── GIVEN TEXT
Structured design, goto's, and the holy grail

Richard Harter g-rh at cca.CCA.COM
Fri Jan 29 16:05:35 AEST 1988


In article <11528 at brl-adm.ARPA> dsill at NSWC-OAS.arpa (Dave Sill) writes:
>In article <22580001 at uxe.cso.uiuc.edu> mcdonald at uxe.cso.uiuc.EDU writes:
>>[Doug Gwyn, I believe, writes:]
>>>Actually, inter-module communication via global data is contrary to
>>>well-established structured design principles.  It should be used
>>>sparingly or not at all.
>>
>>Bullshit. Inter-module communication via global data is probably the most
>>potent method (to the programmer, not internal to a compiler) available
>>for both space and time optimization. Particularly space.

	Interesting issue.  There is a school that holds that inter-module
communication via global data is undesirable (strong, unstructured coupling.)
This school is wrong.  If procedure invocation is strictly heirarchical,
and all communication is via parameter sequences, then there are large
classes of programs which effectively cannot be written.  If procedure
invocation is non-heirarchical (i.e. you can call a routine from anywhere)
and you can have variables remembered from one invocation to the next,
then a simulation of global data is trivial.
────
── DATA EXTRACT
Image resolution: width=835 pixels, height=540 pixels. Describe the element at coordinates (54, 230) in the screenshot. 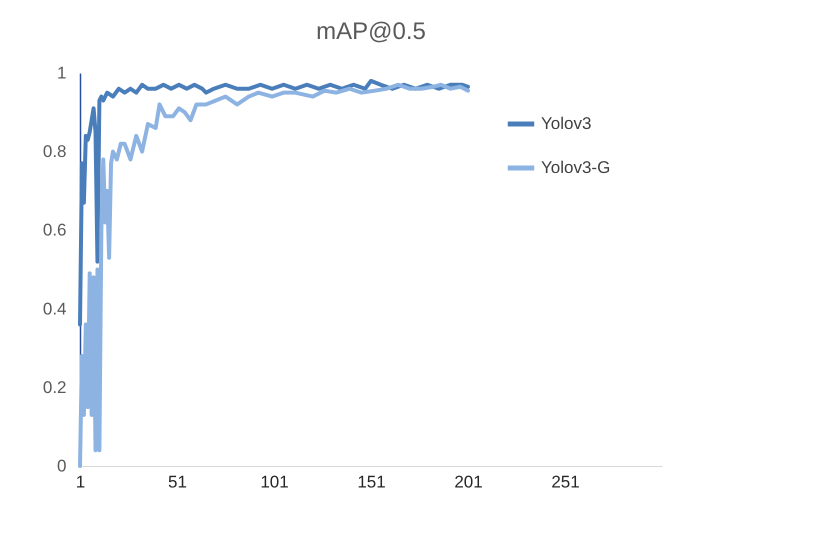

I see `y-tick-label: 0.6` at that location.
────
ACTIVITY —
Could you copy the post on global data, starting with the words "This school is" and ending after "data is trivial.", while changing "parameter sequences" to "argument lists"? The material plays no part in this work.

REPLY —
This school is wrong.  If procedure invocation is strictly heirarchical,
and all communication is via argument lists, then there are large
classes of programs which effectively cannot be written.  If procedure
invocation is non-heirarchical (i.e. you can call a routine from anywhere)
and you can have variables remembered from one invocation to the next,
then a simulation of global data is trivial.